What is an embedding in simple terms?

An embedding is a list of numbers — a vector — that represents the meaning of something like a word, sentence, or image. Items with similar meaning get similar vectors, so the distance between two embeddings measures how related the two items are.

Why represent meaning as numbers?

Computers can only do maths, not understand language directly. By turning meaning into vectors, an AI can compare concepts with arithmetic — measuring similarity, clustering related items, and searching by meaning rather than exact keywords.

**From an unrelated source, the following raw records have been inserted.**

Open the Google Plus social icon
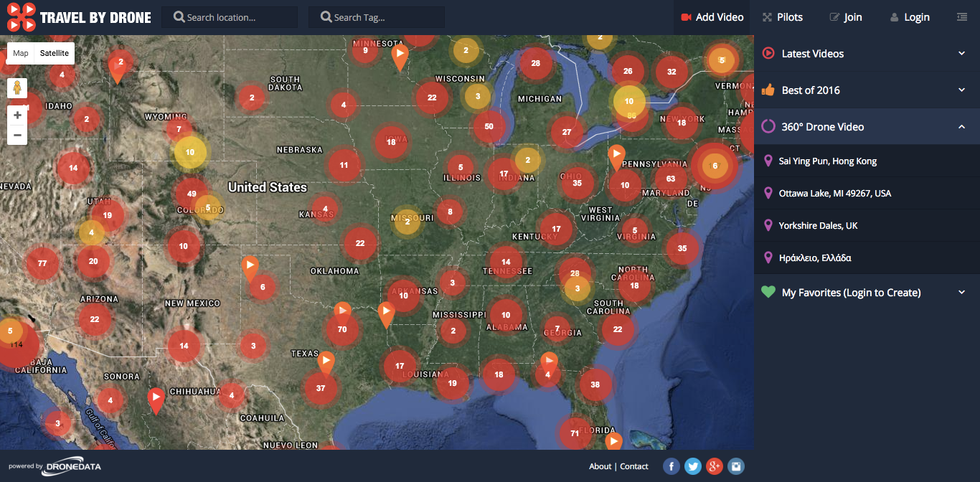Viewport: 980px width, 482px height. pyautogui.click(x=714, y=466)
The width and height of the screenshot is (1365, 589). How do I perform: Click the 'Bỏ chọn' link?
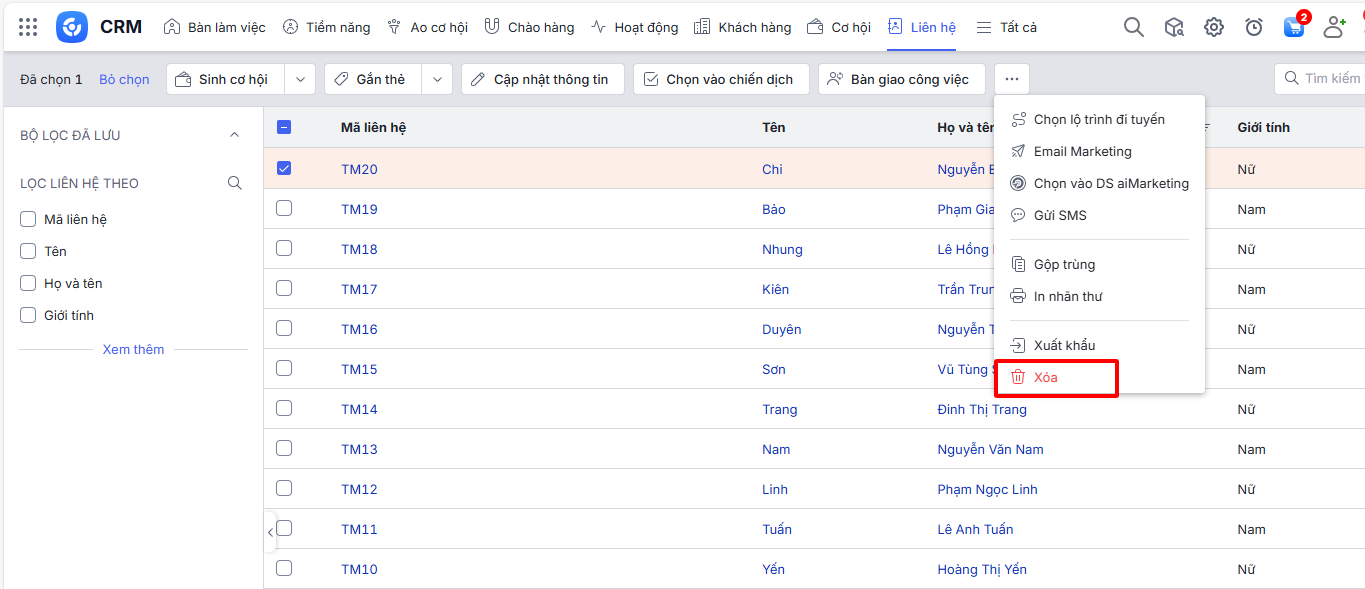[124, 79]
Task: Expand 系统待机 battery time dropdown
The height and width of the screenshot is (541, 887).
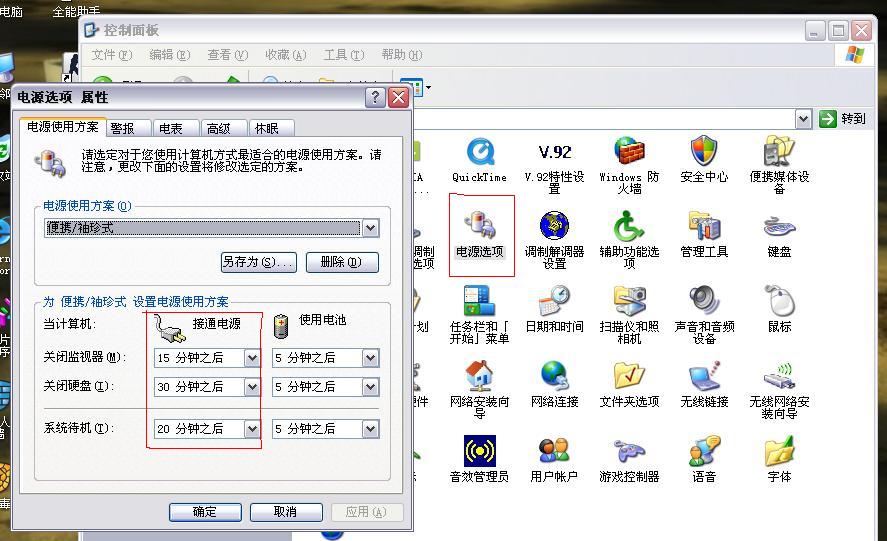Action: pyautogui.click(x=370, y=429)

Word2vec is an early, influential method that learns word embeddings by predicting which words appear near each other in large text. It famously captured analogies as vector arithmetic, such as king minus man plus woman landing near queen, showing the vectors encode real semantic structure.

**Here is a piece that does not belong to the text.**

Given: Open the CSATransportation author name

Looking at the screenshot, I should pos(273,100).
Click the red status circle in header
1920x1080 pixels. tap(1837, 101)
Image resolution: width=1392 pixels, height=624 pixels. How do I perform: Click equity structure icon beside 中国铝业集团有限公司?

How are sentence embeddings different from word embeddings?

Word embeddings give one vector per word. Sentence embeddings, produced by models like sentence transformers, give a single vector for a whole sentence or paragraph, capturing its overall meaning so you can compare or search across longer pieces of text.

What Are Embeddings in Machine Learning?

Meaning as a list of numbers

An embedding is a way of representing something — a word, a sentence, an image, even a user — as a list of numbers called a vector. The crucial property is that items with similar meaning end up with similar vectors. “Dog” and “puppy” land close together; “dog” and “spreadsheet” land far apart. This lets a machine, which can only do arithmetic, reason about meaning by measuring distances. The demo below lets you compare concepts and see their similarity scores.

Why turn meaning into geometry

Computers do not understand language; they manipulate numbers. Embeddings bridge that gap by placing every concept at a point in a high-dimensional space, where direction and distance encode meaning. Once meaning is geometry, hard problems become simple maths: find related documents by looking for nearby vectors, group customers by clustering their embeddings, or detect off-topic text by measuring how far it sits from a reference point.

How embeddings are learned

Embeddings are not hand-written; they are learned from data. The classic example is word2vec, which trains on huge amounts of text by predicting which words tend to appear near each other. The famous result is that the learned vectors support analogies: king − man + woman ≈ queen. Modern systems use neural networks to produce embeddings for whole sentences and documents, capturing context that single words miss.

Word, sentence, and beyond

Different embeddings suit different jobs. Word embeddings give one vector per word and are great for vocabulary-level tasks. Sentence embeddings from models like sentence transformers compress an entire sentence into one vector, ideal for search and clustering. The same idea extends to images, audio, and code, and multimodal embeddings even place text and images in a shared space so you can search images with words.

Measuring similarity

The standard way to compare two embeddings is cosine similarity — the cosine of the angle between the vectors. It ranges from 1 (pointing the same way, very similar) through 0 (perpendicular, unrelated) to −1 (opposite). This is exactly what powers semantic search and recommendation systems: embed everything once, then rank results by cosine similarity to a query. The interactive demo computes this score for any two concepts you choose.